Understanding how it works puts you in control. Ignoring it gives that control to someone else.

Why many Indigenous people avoid credit

There are real, historical reasons for distrust. Financial institutions have not always treated Indigenous people fairly. Predatory lending in communities, refusal of services, paternalistic financial "education" that felt more like control — the wariness isn't irrational. It's learned.

But here's the thing: credit is a tool. Like any tool, it can be used well or poorly. Understanding how it works doesn't mean you have to use it. It means you get to choose on your own terms.

Credit as self-determination

When you have strong credit, you negotiate from a position of power. You choose whether to take on debt. You get better rates when you do. Nobody gets to tell you what you can or can't access. That's sovereignty applied to personal finance.

What a credit score actually is

Your credit score is a number between 300 and 900. It's calculated by two companies — Equifax and TransUnion — based on your borrowing history. Higher is better.

You can check your score for free through Borrowell (uses Equifax) or Credit Karma (uses TransUnion). Checking your own score does not lower it.

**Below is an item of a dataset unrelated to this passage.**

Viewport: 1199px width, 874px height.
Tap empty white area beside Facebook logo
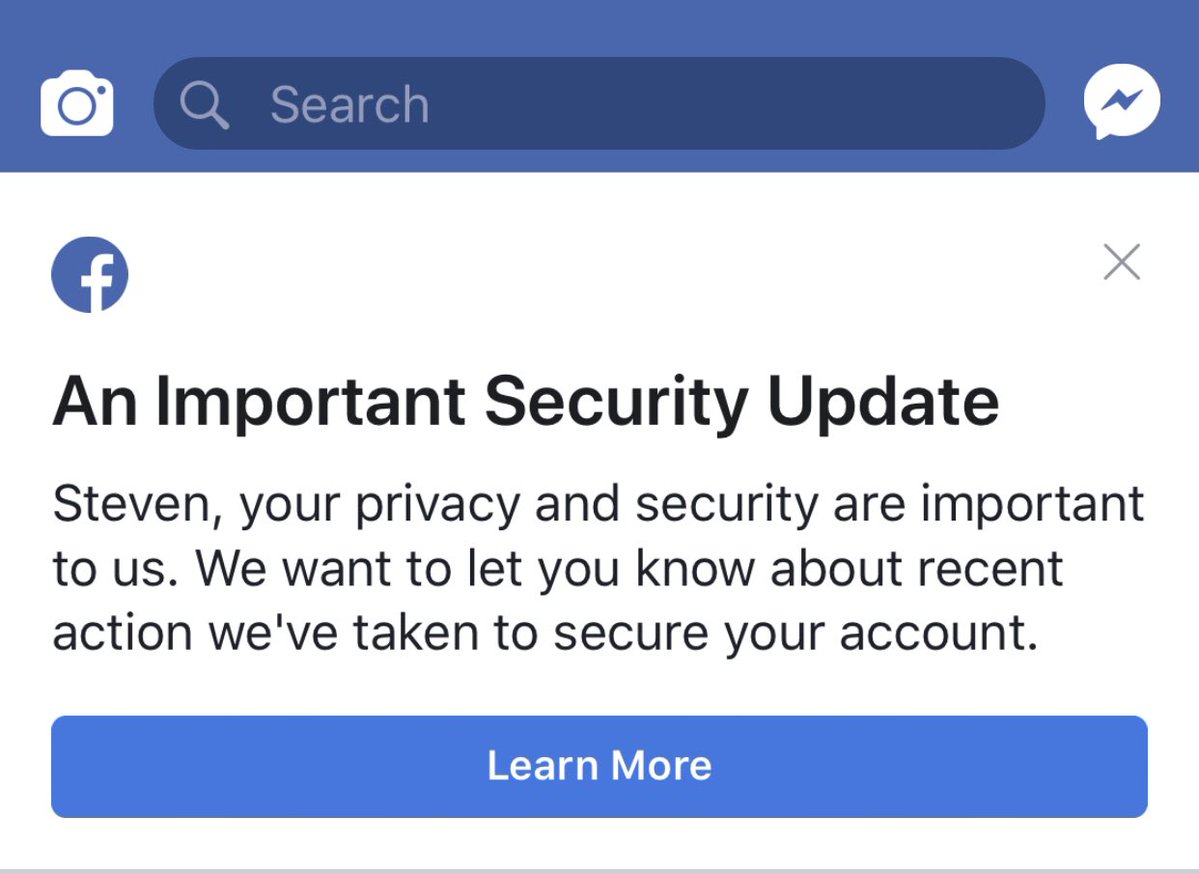click(612, 275)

How your score is calculated

Five factors, in order of importance:

  1. Payment history (35%) — do you pay on time? This is the biggest factor by far. Even one missed payment can drop your score significantly
  2. Credit utilization (30%) — how much of your available credit are you using? Using less than 30% of your limit is ideal. If your credit card limit is $1,000, try to keep the balance under $300
  3. Credit history length (15%) — how long have your accounts been open? Longer is better. Don't close your oldest credit card
  4. Credit mix (10%) — having different types of credit (credit card, line of credit, car loan) helps slightly
  5. New credit inquiries (10%) — applying for lots of credit in a short time lowers your score temporarily

Building credit from zero

If you've never had credit — no credit card, no loans, nothing — you have a "thin file." That's not bad credit. It's no credit. Here's how to start:

Option 1: Secured credit card

You give the bank a deposit (say $500), and they give you a credit card with a $500 limit. Your deposit is your safety net — the bank has no risk. Use the card for small purchases, pay it off every month, and after 6-12 months you'll have a credit history.

Option 2: Become an authorized user

If a family member with good credit adds you as an authorized user on their credit card, their payment history on that card starts building your file too. You don't even need to use the card.

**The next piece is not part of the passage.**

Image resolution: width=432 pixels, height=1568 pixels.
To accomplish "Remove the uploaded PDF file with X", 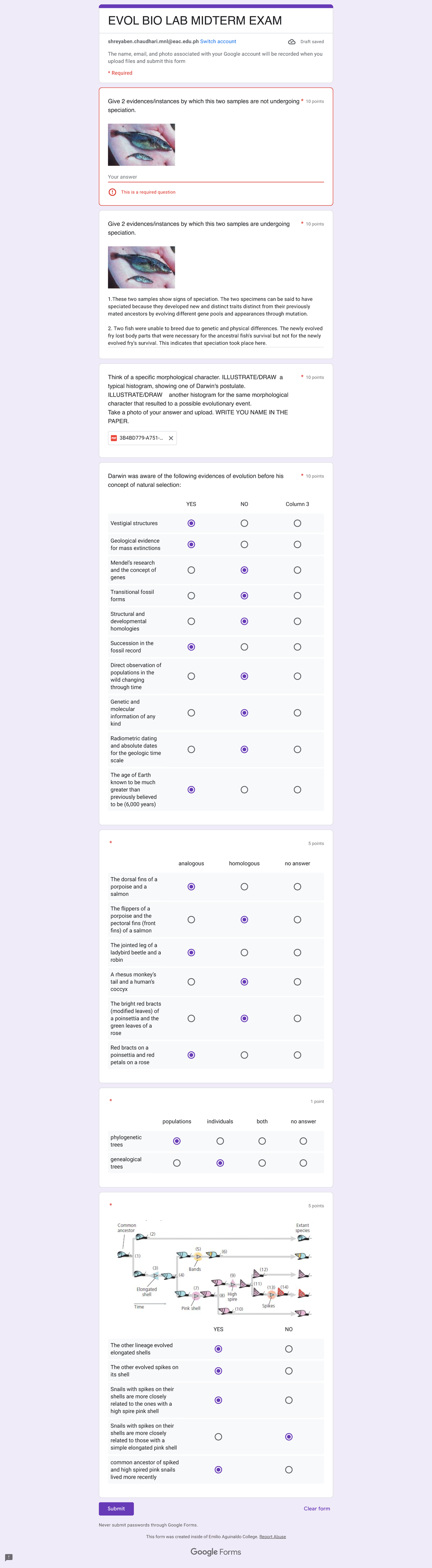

Option 3: Credit-builder loan

Some credit unions offer small loans specifically designed to build credit. You make fixed payments over 6-12 months. The money goes into a locked savings account and is released to you at the end. You build credit and savings at the same time.

Repairing damaged credit

If your credit has taken hits — missed payments, collections, high balances — it's not permanent. Credit can be rebuilt. It takes time, but the process is straightforward.

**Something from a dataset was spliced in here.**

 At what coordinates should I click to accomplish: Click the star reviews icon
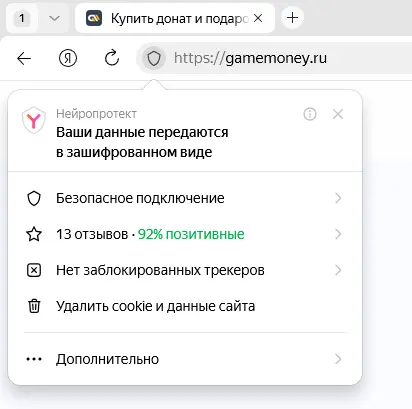(x=34, y=234)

  1. Get your credit report — request free copies from Equifax and TransUnion. Look for errors. Dispute anything that's wrong
  2. Stop the bleeding — get current on all payments. Set up minimum auto-payments on everything so nothing else goes late
  3. Pay down balances — focus on getting credit card utilization below 30%
  4. Don't close old accounts — even if you're not using a card, keeping it open helps your average account age
  5. Be patient — most negative items fall off your report after 6-7 years. Every month of on-time payments improves your trajectory
Watch out for credit repair companies

Companies that promise to "fix" your credit for a fee are almost always a waste of money. Anything they can do, you can do yourself for free. Disputing errors with Equifax and TransUnion costs nothing. The only thing that truly repairs credit is time and consistent payments.

Using credit wisely

Once you have credit, the goal is simple: use it, don't let it use you.

One card, one purpose

You don't need five credit cards. One card used for regular purchases — groceries, gas, phone bill — paid off monthly, is enough to build and maintain excellent credit. Keep it simple.